● **Required task 1**
Extract the stored data entries from the start through the line that contains "tap(281, 475)", including that line, and reproduce each of those lines unchanged.

● **Article**

start

An attempt at Minglig Sar

Published September 28, 2011

In August 2011 two of my friends and I, lured by the promise of adventure and a desire to escape the city, travelled to the distant Shimshal Valley to attempt the 6,050m high summit of Minglig Sar, a trekking peak in the Pamirs.

For, Babar and Asad and I, the journey began in Karachi and ended in the small picturesque town of Hunza after the last leg of our journey – a 24 hour bus ride over the Karakoram Highway (KKH).

Once in Karimabad, we ran about trying to buy last minute supplies: spare parts for kerosene stoves, kerosene, can openers and such while also coordinating with our guide Naimat. He was to lead us back to his home in Shimshal, from where we would set out for a 10 day trek into the Pamirs and hopefully, to the summit of Minglig Sar.

To get to Shimshal, we first had to cross the Attabad Lake which was created after a massive landslide in January 2010. The 21km long lake serene body of water has added to the locals’ difficulties. Since transportation is now dependent on boats, the cost of travel and living has gone up.

On the way to Shimshal, we passed by the Tupopdan Peaks, also known as the Passu Cathedrals. The sun-drenched mountains stand aloof at one end of the lake. It took us an entire day to move from Hunza, over Attabad Lake to Passu and then to Shimshal Village.

end

● **Required task 2**
In the Minglig Sar article, rewrite the paragraph beginning "Once in Karimabad" more briefly, keeping its main facts.

Stored data
start

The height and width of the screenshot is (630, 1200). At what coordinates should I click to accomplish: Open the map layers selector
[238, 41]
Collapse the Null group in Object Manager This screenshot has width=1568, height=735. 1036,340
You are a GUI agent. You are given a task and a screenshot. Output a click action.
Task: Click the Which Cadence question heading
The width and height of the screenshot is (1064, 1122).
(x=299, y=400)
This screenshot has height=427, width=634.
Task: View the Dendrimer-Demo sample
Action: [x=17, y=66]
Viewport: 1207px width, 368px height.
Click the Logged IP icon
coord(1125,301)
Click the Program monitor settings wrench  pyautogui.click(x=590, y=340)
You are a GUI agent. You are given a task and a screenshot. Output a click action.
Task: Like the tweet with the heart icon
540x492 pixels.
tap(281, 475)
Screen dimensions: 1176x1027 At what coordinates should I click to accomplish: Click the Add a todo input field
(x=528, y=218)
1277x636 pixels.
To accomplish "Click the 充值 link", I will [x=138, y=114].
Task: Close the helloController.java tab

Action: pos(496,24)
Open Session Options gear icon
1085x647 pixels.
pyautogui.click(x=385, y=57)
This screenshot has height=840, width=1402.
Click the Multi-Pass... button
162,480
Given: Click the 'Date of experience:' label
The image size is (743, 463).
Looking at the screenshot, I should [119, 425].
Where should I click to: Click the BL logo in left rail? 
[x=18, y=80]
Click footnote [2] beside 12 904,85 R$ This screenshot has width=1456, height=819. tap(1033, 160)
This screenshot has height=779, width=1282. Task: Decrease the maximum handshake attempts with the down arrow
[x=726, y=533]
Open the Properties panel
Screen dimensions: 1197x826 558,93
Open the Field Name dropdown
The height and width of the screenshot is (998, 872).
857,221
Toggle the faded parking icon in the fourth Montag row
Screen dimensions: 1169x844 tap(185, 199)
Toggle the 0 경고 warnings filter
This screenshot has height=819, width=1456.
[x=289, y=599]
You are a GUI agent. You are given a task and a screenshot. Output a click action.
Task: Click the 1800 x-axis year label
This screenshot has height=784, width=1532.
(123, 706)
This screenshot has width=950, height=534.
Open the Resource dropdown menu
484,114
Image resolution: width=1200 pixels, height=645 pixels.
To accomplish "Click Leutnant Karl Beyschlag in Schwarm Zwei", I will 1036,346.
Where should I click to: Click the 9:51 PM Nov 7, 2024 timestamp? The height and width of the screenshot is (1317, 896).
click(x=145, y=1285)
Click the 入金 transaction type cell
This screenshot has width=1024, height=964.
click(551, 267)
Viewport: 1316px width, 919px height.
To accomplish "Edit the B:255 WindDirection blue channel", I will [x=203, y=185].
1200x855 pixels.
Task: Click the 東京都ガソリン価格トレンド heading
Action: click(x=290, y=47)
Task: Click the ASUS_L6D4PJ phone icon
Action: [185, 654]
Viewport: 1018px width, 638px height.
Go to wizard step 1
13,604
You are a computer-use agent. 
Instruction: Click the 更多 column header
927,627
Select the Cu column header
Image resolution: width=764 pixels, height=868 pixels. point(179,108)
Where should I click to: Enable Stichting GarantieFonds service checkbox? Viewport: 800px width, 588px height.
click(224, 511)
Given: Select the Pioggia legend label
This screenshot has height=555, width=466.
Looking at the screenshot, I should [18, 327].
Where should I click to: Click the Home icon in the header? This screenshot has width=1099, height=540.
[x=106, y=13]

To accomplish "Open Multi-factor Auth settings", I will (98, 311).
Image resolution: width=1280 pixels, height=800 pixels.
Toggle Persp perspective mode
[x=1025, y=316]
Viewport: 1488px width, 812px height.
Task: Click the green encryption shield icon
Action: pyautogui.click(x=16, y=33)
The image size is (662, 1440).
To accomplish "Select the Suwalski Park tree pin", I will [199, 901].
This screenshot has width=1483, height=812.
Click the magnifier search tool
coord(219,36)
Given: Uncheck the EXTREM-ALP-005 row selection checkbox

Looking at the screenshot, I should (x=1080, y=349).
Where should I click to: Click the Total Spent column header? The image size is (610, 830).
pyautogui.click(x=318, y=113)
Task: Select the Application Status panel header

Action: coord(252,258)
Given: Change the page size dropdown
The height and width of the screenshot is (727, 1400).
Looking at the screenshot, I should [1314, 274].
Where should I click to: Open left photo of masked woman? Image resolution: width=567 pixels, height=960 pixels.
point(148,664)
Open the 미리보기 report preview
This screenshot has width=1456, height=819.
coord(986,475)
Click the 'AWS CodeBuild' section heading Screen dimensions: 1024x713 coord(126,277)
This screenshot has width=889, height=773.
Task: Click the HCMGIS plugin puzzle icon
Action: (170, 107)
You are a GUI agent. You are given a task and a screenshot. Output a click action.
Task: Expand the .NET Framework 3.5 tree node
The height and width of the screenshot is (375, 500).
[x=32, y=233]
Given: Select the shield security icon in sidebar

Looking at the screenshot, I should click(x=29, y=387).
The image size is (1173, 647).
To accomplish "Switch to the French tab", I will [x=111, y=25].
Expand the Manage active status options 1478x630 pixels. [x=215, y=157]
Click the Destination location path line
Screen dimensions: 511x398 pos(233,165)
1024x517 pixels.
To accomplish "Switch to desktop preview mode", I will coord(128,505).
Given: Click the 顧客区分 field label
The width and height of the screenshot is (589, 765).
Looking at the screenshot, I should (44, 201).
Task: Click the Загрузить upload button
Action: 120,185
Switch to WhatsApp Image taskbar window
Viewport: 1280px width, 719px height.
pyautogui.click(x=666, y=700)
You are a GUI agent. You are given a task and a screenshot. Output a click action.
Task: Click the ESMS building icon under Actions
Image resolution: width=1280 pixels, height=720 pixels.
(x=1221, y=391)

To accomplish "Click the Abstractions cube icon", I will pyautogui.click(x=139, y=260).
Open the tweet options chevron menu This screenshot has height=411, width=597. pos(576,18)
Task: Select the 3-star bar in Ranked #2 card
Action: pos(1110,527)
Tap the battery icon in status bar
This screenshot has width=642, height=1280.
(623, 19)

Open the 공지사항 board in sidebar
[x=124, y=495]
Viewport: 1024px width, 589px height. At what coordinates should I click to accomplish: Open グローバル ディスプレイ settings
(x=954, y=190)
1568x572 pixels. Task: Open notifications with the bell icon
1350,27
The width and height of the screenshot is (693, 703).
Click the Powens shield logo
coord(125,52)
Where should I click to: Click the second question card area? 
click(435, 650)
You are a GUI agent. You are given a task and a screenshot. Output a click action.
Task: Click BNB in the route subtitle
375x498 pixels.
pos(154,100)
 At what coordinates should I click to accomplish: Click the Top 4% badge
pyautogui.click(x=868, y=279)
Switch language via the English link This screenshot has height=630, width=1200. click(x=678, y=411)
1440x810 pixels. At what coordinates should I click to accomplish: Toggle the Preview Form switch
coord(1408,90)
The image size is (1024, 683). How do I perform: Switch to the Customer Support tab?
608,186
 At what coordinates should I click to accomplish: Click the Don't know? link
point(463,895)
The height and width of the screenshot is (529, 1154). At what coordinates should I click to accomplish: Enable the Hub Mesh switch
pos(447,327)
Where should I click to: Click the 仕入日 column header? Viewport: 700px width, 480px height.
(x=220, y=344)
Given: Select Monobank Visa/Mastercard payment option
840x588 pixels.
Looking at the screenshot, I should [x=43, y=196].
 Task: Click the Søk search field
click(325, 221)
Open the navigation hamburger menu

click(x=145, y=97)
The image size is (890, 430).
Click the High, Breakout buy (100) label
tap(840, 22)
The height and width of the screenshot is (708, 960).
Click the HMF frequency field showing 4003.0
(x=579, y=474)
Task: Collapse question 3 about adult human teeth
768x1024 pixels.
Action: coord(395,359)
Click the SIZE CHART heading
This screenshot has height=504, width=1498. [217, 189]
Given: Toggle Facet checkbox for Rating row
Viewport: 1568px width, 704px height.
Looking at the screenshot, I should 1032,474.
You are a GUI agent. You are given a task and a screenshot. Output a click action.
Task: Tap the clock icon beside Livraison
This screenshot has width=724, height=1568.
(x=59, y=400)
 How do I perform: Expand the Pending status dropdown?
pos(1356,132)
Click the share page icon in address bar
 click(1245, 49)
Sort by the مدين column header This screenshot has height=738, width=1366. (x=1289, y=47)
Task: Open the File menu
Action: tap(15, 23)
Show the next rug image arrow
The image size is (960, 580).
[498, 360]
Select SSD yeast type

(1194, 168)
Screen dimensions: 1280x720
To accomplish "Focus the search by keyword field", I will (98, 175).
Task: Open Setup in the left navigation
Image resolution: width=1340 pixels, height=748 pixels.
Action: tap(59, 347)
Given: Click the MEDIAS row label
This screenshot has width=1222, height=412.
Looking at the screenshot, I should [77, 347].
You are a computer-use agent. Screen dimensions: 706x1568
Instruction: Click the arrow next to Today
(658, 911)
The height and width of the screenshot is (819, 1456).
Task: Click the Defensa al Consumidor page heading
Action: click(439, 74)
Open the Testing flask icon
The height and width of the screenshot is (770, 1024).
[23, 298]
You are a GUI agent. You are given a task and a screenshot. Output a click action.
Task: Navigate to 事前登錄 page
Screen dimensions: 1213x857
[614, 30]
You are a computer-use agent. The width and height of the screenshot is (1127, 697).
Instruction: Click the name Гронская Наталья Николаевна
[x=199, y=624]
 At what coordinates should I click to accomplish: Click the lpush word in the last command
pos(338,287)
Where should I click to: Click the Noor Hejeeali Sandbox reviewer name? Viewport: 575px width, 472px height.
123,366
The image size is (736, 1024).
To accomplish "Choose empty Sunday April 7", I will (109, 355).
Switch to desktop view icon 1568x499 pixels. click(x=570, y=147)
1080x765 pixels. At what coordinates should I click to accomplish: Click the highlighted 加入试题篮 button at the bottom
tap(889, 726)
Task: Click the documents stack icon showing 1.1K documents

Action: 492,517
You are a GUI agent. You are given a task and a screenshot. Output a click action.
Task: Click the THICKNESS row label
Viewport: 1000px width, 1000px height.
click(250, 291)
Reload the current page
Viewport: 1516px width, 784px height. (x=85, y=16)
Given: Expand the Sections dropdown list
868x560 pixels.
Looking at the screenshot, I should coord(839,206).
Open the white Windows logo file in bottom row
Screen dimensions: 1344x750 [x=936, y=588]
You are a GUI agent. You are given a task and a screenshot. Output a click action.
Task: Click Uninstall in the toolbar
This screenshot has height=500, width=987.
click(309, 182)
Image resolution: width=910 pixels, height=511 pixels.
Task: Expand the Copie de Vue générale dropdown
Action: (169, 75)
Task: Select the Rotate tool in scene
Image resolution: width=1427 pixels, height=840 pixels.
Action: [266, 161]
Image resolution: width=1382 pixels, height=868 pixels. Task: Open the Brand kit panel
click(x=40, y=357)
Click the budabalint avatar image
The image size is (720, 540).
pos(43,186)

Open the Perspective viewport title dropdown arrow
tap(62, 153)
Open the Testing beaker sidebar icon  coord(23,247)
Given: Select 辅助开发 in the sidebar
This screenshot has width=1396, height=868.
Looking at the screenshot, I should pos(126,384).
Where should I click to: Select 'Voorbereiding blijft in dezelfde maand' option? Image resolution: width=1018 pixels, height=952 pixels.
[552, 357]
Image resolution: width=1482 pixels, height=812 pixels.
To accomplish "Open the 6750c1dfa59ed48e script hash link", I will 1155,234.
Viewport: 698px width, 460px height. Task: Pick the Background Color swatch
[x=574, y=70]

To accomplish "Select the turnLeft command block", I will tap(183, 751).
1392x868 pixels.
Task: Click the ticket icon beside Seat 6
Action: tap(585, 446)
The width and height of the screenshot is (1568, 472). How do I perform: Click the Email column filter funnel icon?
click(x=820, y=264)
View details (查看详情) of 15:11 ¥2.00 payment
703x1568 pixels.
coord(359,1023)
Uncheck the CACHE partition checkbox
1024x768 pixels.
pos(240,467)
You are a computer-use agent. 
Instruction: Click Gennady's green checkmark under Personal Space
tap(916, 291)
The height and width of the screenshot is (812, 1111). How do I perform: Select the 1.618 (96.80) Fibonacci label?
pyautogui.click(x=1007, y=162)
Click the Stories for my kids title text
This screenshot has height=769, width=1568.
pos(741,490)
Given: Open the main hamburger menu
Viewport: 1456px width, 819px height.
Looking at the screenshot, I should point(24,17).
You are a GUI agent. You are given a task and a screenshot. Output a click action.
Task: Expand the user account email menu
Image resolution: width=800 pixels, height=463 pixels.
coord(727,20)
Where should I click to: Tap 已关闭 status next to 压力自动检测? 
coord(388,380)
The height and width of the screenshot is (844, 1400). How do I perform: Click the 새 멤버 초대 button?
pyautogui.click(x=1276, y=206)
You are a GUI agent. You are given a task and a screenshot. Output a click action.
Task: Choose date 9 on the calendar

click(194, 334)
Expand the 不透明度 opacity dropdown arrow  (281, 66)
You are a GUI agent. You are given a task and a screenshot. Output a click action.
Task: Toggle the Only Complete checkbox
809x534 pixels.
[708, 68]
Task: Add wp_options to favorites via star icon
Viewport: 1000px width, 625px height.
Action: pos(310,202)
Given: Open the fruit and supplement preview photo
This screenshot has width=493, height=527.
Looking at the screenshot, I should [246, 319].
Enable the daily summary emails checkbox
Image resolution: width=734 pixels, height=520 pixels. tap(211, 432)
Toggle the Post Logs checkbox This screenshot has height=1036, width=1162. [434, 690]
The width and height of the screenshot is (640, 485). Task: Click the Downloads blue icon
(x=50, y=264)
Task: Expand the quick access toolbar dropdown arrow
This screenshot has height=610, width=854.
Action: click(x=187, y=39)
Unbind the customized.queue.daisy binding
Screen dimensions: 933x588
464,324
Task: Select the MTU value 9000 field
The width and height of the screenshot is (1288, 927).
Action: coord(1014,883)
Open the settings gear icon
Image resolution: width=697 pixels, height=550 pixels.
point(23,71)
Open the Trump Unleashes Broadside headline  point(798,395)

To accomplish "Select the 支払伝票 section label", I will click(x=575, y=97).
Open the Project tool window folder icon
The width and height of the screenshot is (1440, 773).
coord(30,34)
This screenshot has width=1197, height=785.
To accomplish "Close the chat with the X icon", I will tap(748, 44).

end

● **Exercise answer 1**
The height and width of the screenshot is (630, 1200). At what coordinates should I click to accomplish: Open the map layers selector
[238, 41]
Collapse the Null group in Object Manager This screenshot has width=1568, height=735. 1036,340
You are a GUI agent. You are given a task and a screenshot. Output a click action.
Task: Click the Which Cadence question heading
The width and height of the screenshot is (1064, 1122).
(x=299, y=400)
This screenshot has height=427, width=634.
Task: View the Dendrimer-Demo sample
Action: [x=17, y=66]
Viewport: 1207px width, 368px height.
Click the Logged IP icon
coord(1125,301)
Click the Program monitor settings wrench  pyautogui.click(x=590, y=340)
You are a GUI agent. You are given a task and a screenshot. Output a click action.
Task: Like the tweet with the heart icon
540x492 pixels.
tap(281, 475)

● **Exercise answer 2**
In Karimabad, the group bought last-minute supplies such as spare kerosene stove parts, kerosene and can openers. They also coordinated with their guide, Naimat, who was to take them to his home in Shimshal. From there they would begin a 10-day trek into the Pamirs, hoping to reach the summit of Minglig Sar.